§ **PROBLEM TO WORK ON**
Only the lines below from the one with "Task: Expand the Styles gallery more arrow" through the one with "Given: Click the empty" are to be written out, exactly and without any images.

##### DATA SUPPLIED #####

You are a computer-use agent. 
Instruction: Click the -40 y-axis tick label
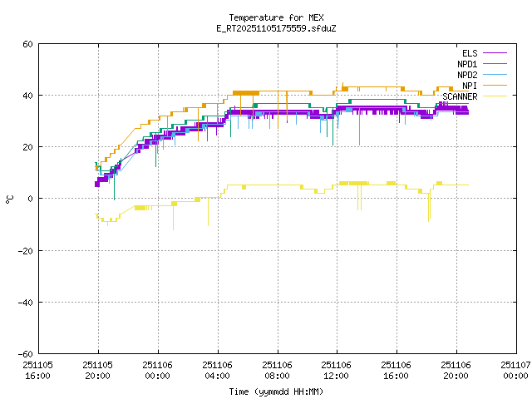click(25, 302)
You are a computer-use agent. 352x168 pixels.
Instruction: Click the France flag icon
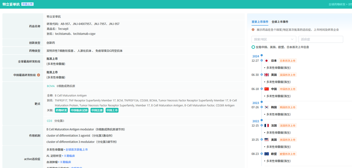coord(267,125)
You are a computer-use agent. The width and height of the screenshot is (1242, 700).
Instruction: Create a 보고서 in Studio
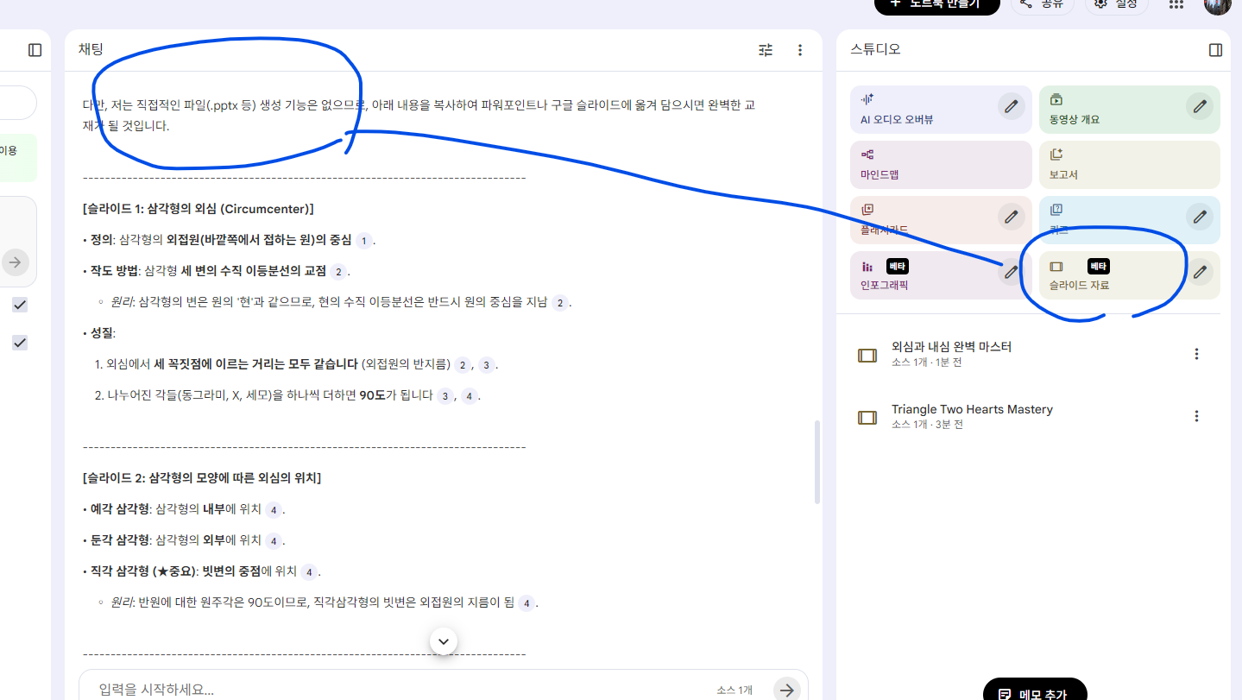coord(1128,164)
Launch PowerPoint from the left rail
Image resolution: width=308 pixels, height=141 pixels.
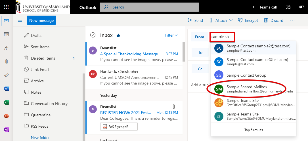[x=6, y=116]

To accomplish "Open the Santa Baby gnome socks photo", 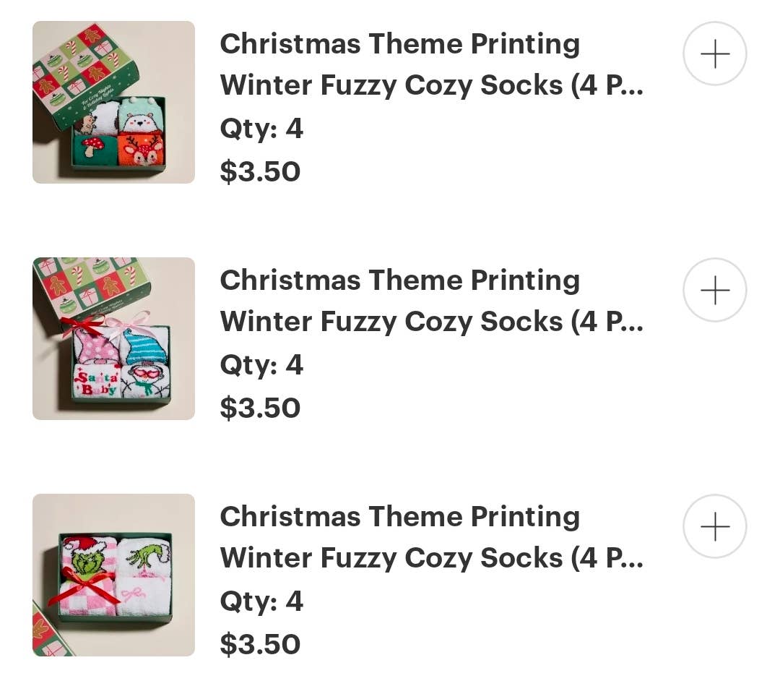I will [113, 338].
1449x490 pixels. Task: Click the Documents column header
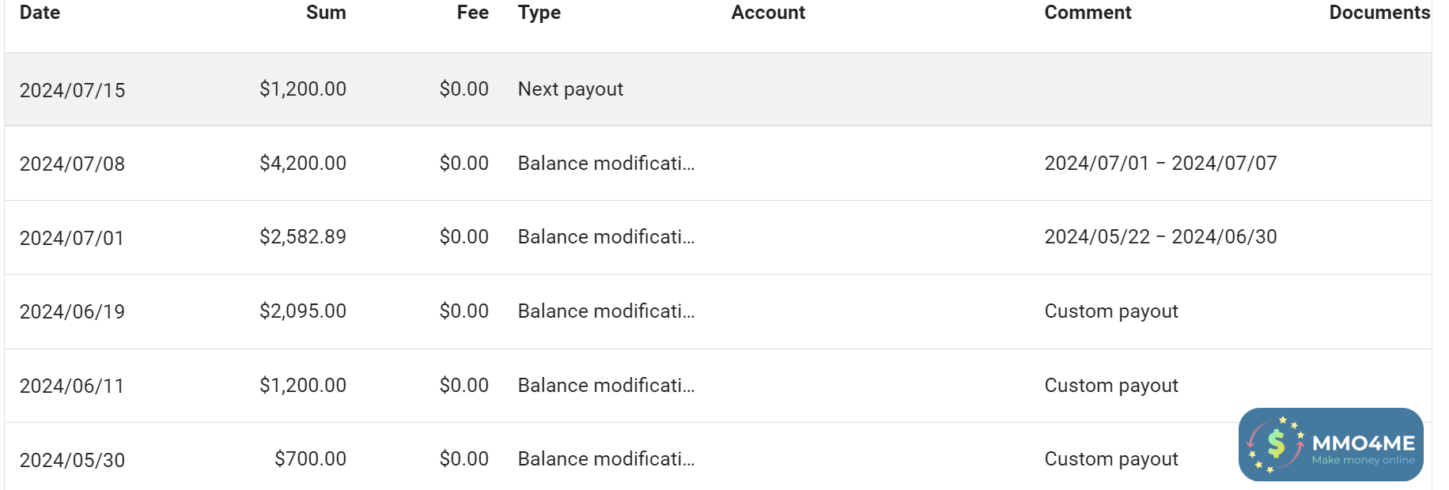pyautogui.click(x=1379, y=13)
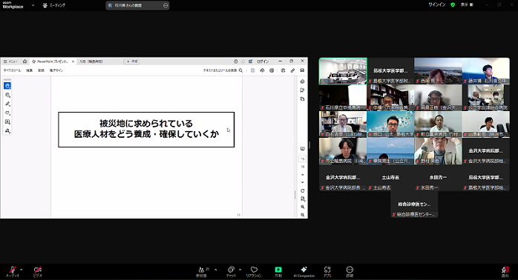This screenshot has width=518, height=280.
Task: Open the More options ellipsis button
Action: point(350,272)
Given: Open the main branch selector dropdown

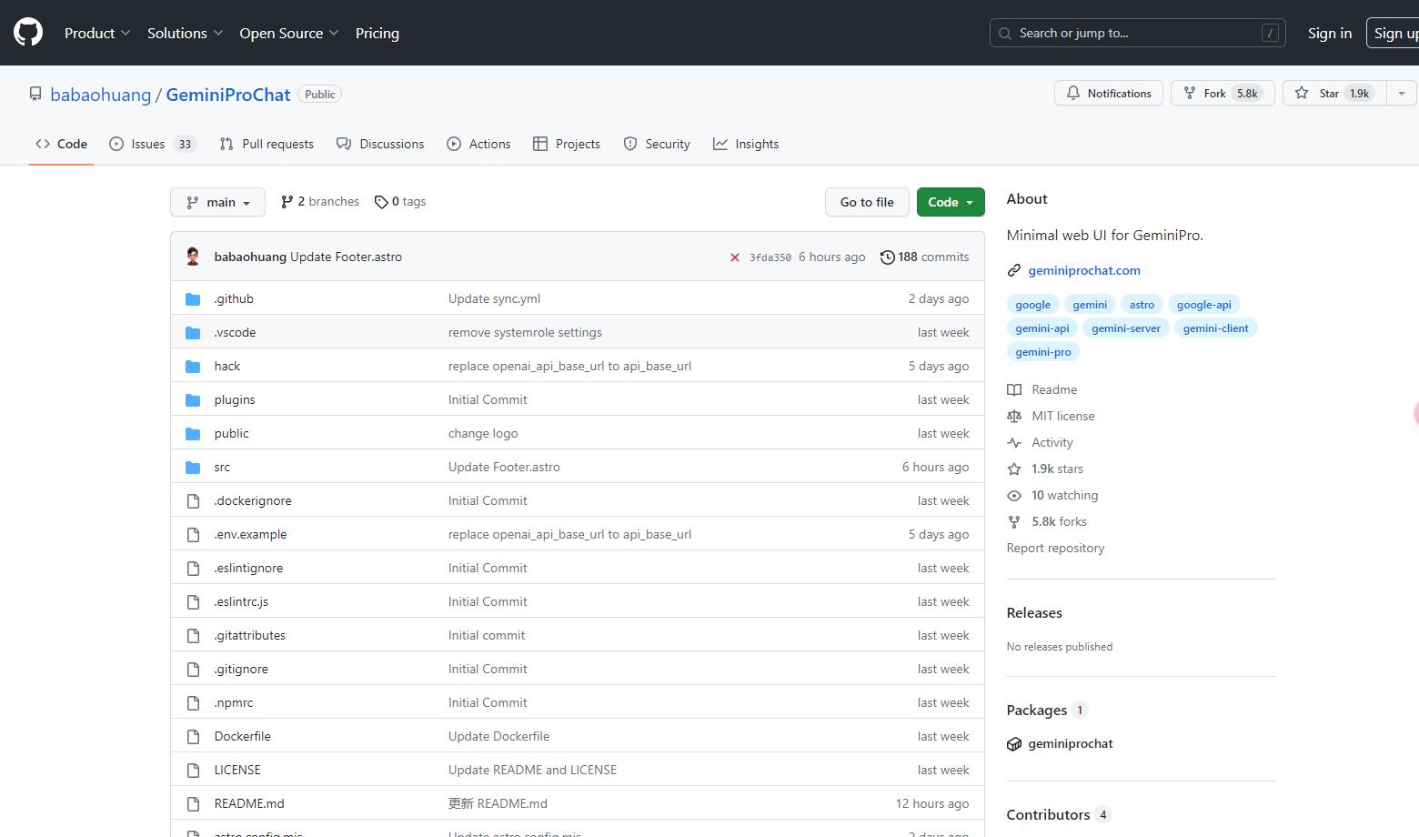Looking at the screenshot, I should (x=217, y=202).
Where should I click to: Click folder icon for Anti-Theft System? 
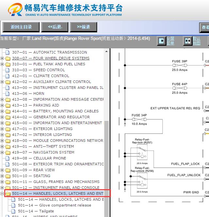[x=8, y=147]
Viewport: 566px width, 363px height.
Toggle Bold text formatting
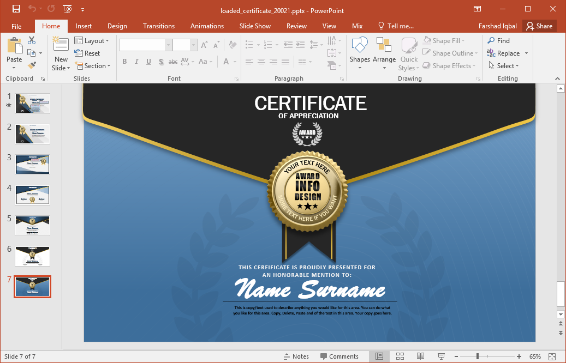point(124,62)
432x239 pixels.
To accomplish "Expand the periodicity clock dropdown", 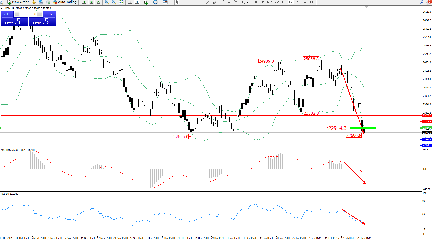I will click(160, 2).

#####
##### DATA SUPPLIED #####

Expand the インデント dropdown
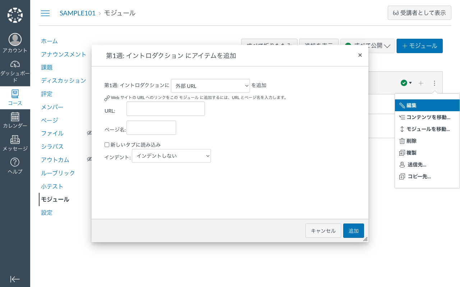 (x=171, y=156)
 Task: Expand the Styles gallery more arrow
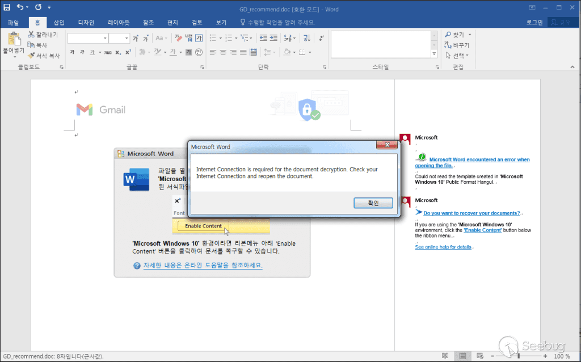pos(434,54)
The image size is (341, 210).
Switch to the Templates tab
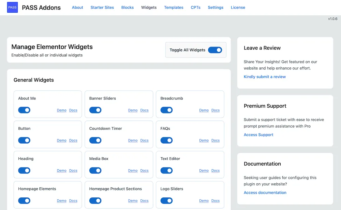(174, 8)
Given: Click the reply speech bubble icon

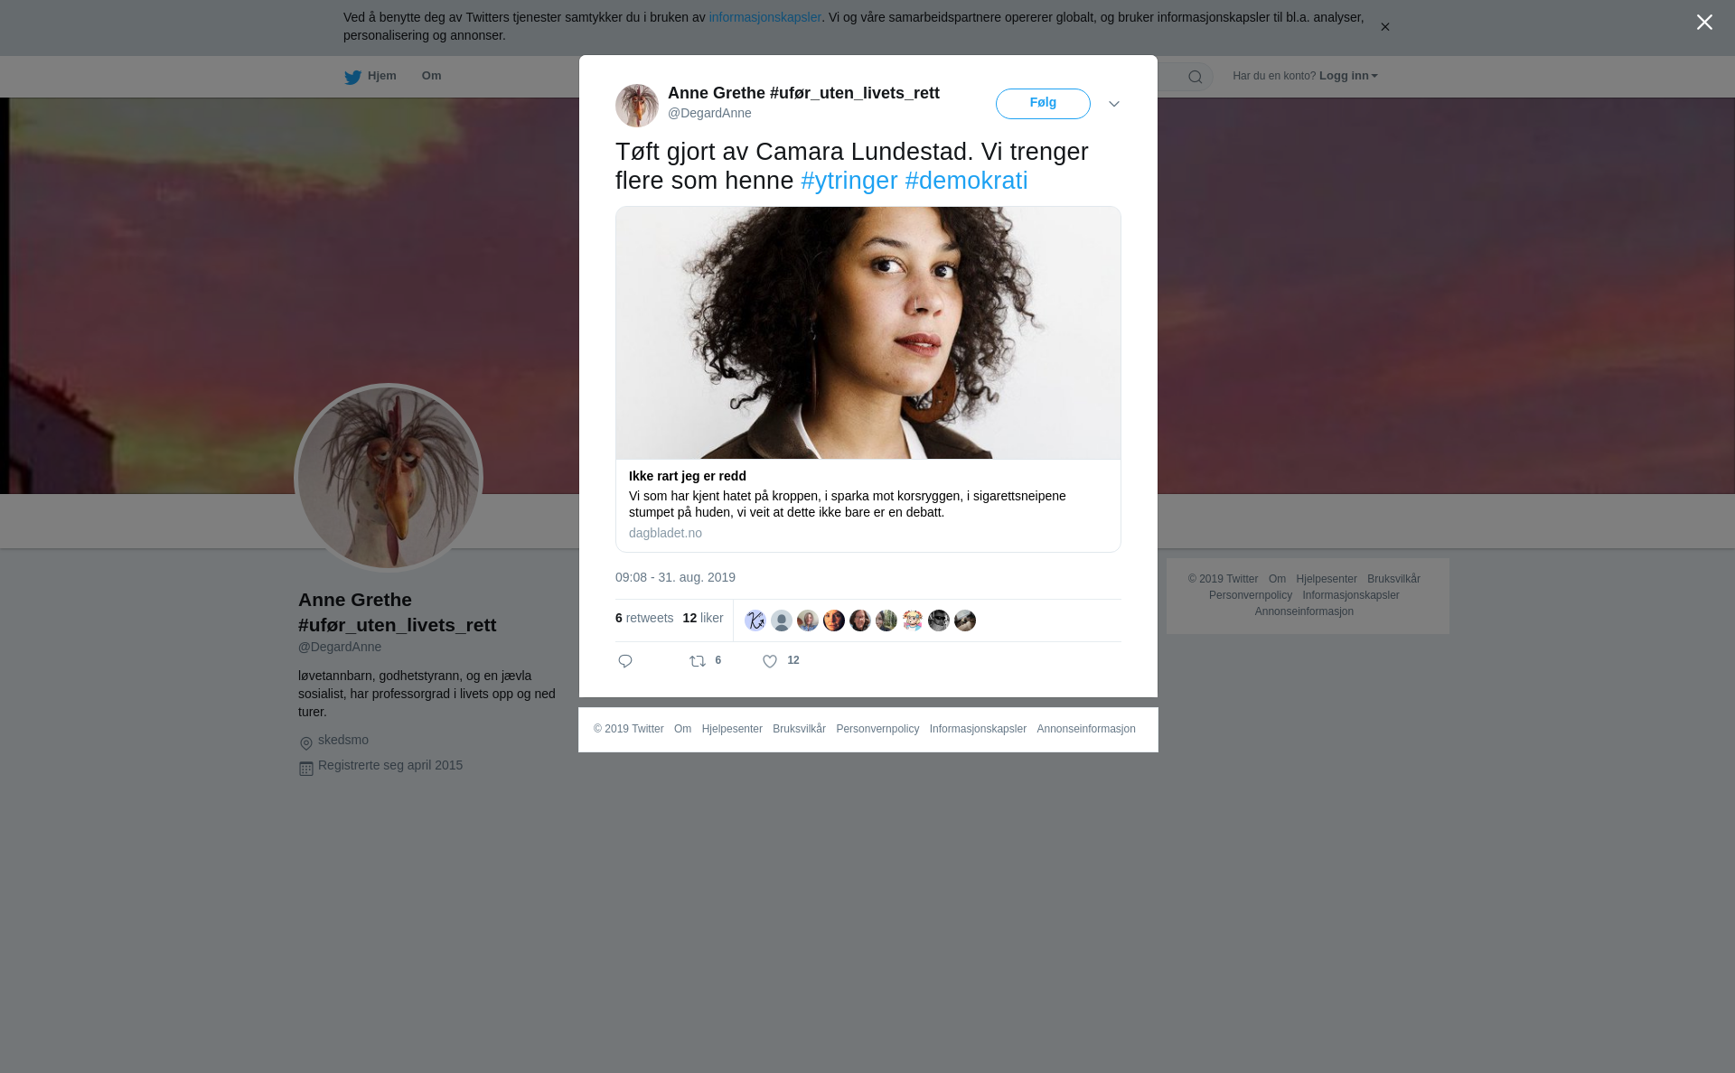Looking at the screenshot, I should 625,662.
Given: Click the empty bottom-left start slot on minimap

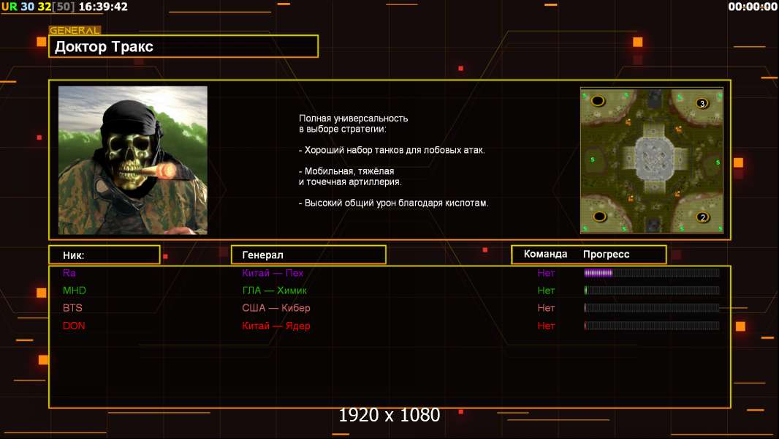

#####

§ **RESPONSE TO THE EXERCISE**
 Task: Expand the Styles gallery more arrow
pos(434,54)
The image size is (341, 210).
Switch to the Templates tab
(174, 8)
Given: Click the reply speech bubble icon

Looking at the screenshot, I should 625,662.
Given: Click the empty bottom-left start slot on minimap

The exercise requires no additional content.